Showing posts with label Christmas. Show all posts
Showing posts with label Christmas. Show all posts

Sunday, December 11, 2011

The Tangle of Tradition

 God Rest ye merry gentlemen, let nothing ye dismay---



Things are so nuts right now that we struggle this Christmas season to find rest and be merry, let alone be gentlemen, but I sit here right now looking at my decorated tree and I find myself delighted at how silly, how quirky, and how charming are our Christmas traditions – I’m willing to part with none of them.  How fun to think of a visiting – say -- Martian trying to make sense of a society that, in the dead of winter, cuts down millions of small trees, sets them up in our homes, and covers them with all manner of, well, of junk.



As the only girl in a family of five children I was often disappointed in our Christmas trees – all festooned with pasty construction paper chains, hanks of tinsel, and tiny bells made by sticky-fingered little boys out of foil milk-bottle caps. I yearned for something stylish and sparkly. Though my grown-up tree has never come in contact with library paste, it’s far from trendy. I am of the tasteless belief that there’s no such thing as too many ornaments, so my tree is laden with everything from Fostoria crystal snowflakes to 10-year-old candy canes.  From where I sit right now I can see a square-ish reindeer with 3 glittered trees growing out of his back, a crocheted white angel, a pewter teapot, a bread-dough doll, some brass horns, a knit Santa, a ballerina…. See how confused a Martian anthropologist would be?



My tree, I confess, is a plastic facsimile; in fact we were among the first to own a petroleum by-product tree. Not strictly traditional, but it has saved my marriage and my sanity. My dear husband has always been a gentle Scrooge – “Bah! Humbug!” he’d exclaim at the idea of paying good money for a dead tree, for a tree dry enough to drop needles all over the carpet, dry enough to burn down the house. The grousing stopped when in the late 60’s I spent $25 on a fake tree. I could put it up myself, no need at all to ruffle his crabby feathers. We’re on Tree G-3 now and I adore it.



My perfectly shaped, synthetic tree has, for ages, been topped by a stuffed reindeer, which looks disturbingly like a camel, and carries a load of presents on his back. His limbs wrap around the leader and his facial expression makes it clear that he’s sure he’s falling. He has no symbolic significance – I just find his “How did I get up here?” look amusing and he reminds me of the time I told my 4-year-old, geeky grandson to listen for Santa and his reindeer. Ben put his hands on his little hips and shook his head. “Gravity, Nana. Gravity?” My tree deer is worried about that, too.
----
*Instruction A*. In the Christmas post, what sum was spent on the fake tree in the late 60's?
*Instruction B*. Reproduce the stretch of the Christmas post from "My perfectly shaped, synthetic" through "about that, too.".
Base every response solely on the Christmas post.

*Provided data*.
----
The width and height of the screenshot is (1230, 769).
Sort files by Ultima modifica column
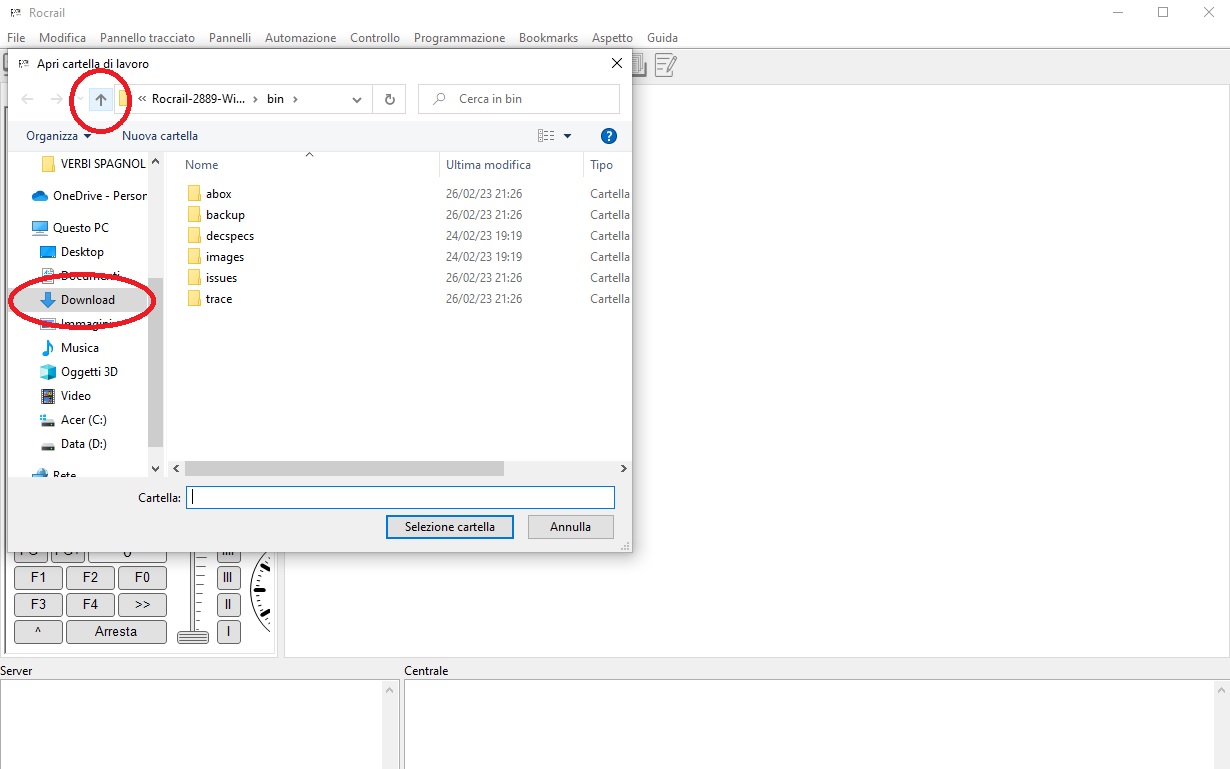point(488,165)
----
*Correct response A*. $25.

*Correct response B*.
My perfectly shaped, synthetic tree has, for ages, been topped by a stuffed reindeer, which looks disturbingly like a camel, and carries a load of presents on his back. His limbs wrap around the leader and his facial expression makes it clear that he’s sure he’s falling. He has no symbolic significance – I just find his “How did I get up here?” look amusing and he reminds me of the time I told my 4-year-old, geeky grandson to listen for Santa and his reindeer. Ben put his hands on his little hips and shook his head. “Gravity, Nana. Gravity?” My tree deer is worried about that, too.